TEXTE DE LECTURE:
—————
« Sans l’Etat, il y aurait un gros cratère place de la Bourse, à la place de notre siège », plaisante-t-on à l’état-major de l’AFP. Ni entreprise privée ou publique, ni association, ni coopérative, ni capitaux propres, ni actionnaires : l’AFP est une espèce à part entière, qui a vécu des décennies sous le parapluie des ministères de la Culture et des Affaires étrangères. Ce dernier lui assurait, bon an mal an, une centaine de millions d’euros de revenus – pas en subvention, mais à travers un « contrat commercial ».
Alors forcément, quand un concurrent allemand de l’AFP (DADP) a porté plainte en 2010 pour aide d’Etat, Bruxelles n’a eu d’autre choix que de demander à la France de mettre l’AFP dans les clous européens, en réformant ses statuts et en lui donnant un contrat d’objectifs et de moyens (COM), autrement dit un « business plan » pluriannuel. En 2014, sur 209 millions d’euros de budget, 45 % provenaient des deniers publics.
—————
DONNÉES ENREGISTRÉES:
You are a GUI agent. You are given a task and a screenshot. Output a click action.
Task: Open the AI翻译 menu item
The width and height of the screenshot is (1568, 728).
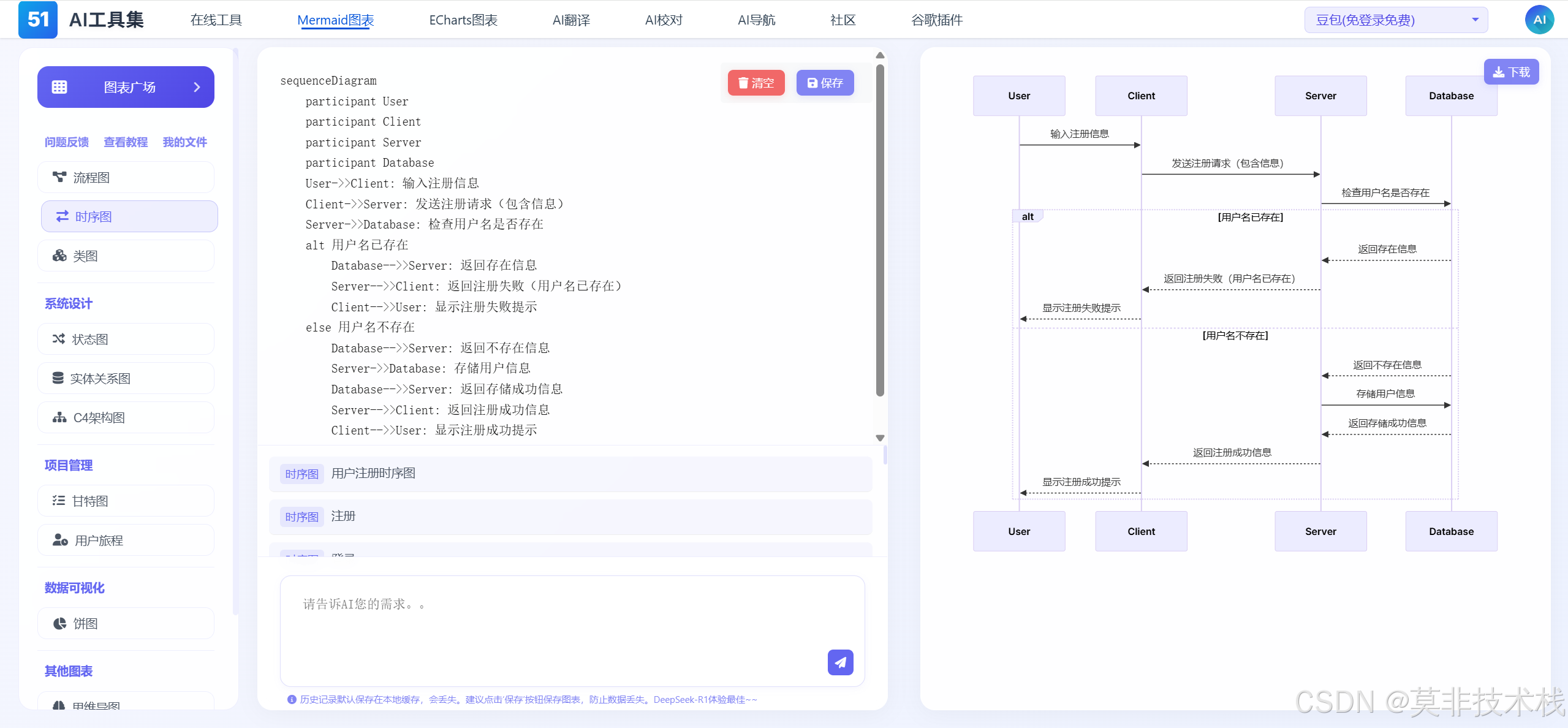pos(571,20)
—————
CONSIGNE ÉCRITE:
D'après le texte de lecture, quelle part du budget de l'AFP provenait des deniers publics en 2014 ? Les données n'ont aucun rapport avec le texte de lecture.

RÉPONSE ÉCRITE:
45 % de son budget de 209 millions d'euros provenaient des deniers publics.